Tesouro Direto: Títulos IPCA+ de Longo Prazo Superam 7% de Juro Real em Meio a Cenário de Risco Global
As taxas do Tesouro Direto apresentaram alta nesta segunda-feira (9), com destaque para os títulos atrelados à inflação. Em prazos mais longos, os juros reais voltaram a ultrapassar a marca de 7% ao ano, refletindo o aumento da aversão ao risco nos mercados internacionais.
O cenário é influenciado pela intensificação da guerra no Oriente Médio e pela disparada do preço do petróleo, que geram preocupações com a pressão inflacionária. Essa conjuntura tem levado investidores a buscar a segurança de ativos como os títulos públicos indexados ao IPCA.
A escalada militar na região e os novos ataques iranianos, que atingiram inclusive uma refinaria no Bahrein, elevam os temores sobre possíveis interrupções no fornecimento global de energia. Conforme informações de mercado, o petróleo voltou a negociar acima de US$ 100 o barril, reacendendo o receio de um quadro de estagflação.
Esses fatores, somados à projeção de alta para a taxa Selic em 2026, conforme o Boletim Focus, que subiu para 12,13% ao ano, contribuem para a valorização dos juros oferecidos pelos títulos públicos. “A tendência parece ser de uma sessão mais alinhada com o que vimos ao longo da semana passada, quando dólar e petróleo avançaram, enquanto ações e moedas de países emergentes recuaram, refletindo uma maior aversão ao risco em meio ao conflito no Oriente Médio”, pontua Lucca Bezzon, analista de inteligência de mercado da Stonex.
Tesouro IPCA+ 2032 e 2037 Mostram Valorização Significativa
Na comparação com a última sexta-feira (7), os papéis indexados ao IPCA registraram uma abertura relevante nas taxas. O Tesouro IPCA+ 2032, por exemplo, viu sua rentabilidade subir de 7,78% para 7,89% ao ano. Já o IPCA+ 2037 avançou de 7,58% para 7,67%.
Esses movimentos indicam um maior prêmio exigido pelos investidores para alocar seus recursos em títulos de longo prazo, especialmente aqueles que oferecem proteção contra a inflação. A busca por esses ativos se intensifica em momentos de incerteza econômica e geopolítica.
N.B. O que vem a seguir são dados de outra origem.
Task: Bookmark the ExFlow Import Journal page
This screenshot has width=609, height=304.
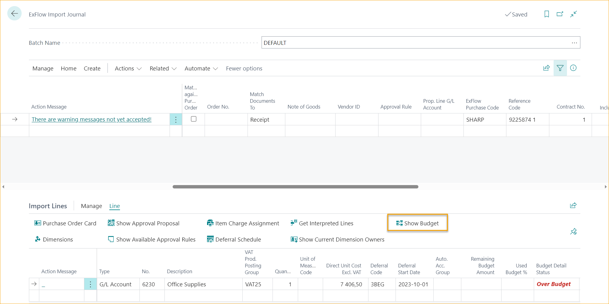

Títulos de Longuíssimo Prazo Voltam a Superar os 7% de Juro Real
Na ponta mais longa da curva de juros reais, o impacto é igualmente expressivo. O Tesouro IPCA+ 2040 passou de 7,29% para 7,40%, enquanto o IPCA+ 2045 subiu de 7,27% para 7,36%. Um marco importante foi o retorno do IPCA+ 2050 acima dos 7% de juro real, avançando de 6,95% para 7,06%.
O título mais longo disponível no Tesouro Direto, o IPCA+ 2060, também registrou alta em sua rentabilidade, passando de 7,18% para 7,27%. Esses retornos mais elevados em prazos extensos refletem a maior demanda por proteção contra a inflação futura em um cenário de incertezas.
Tesouro Prefixado Também Apresenta Alta nas Taxas
Os papéis prefixados do Tesouro Direto também acompanharam a tendência de alta. O Tesouro Prefixado 2029 teve sua taxa elevada de 13,33% para 13,50% ao ano. No prazo de 2032, o título prefixado avançou de 13,94% para 14,07%.
Para investidores que buscam travar uma taxa de retorno fixa, as novas taxas oferecem oportunidades, embora o cenário de volatilidade demande cautela. O título prefixado com juros semestrais 2037, por exemplo, subiu de 14,11% para 14,21%, demonstrando a elevação geral das taxas em todas as modalidades.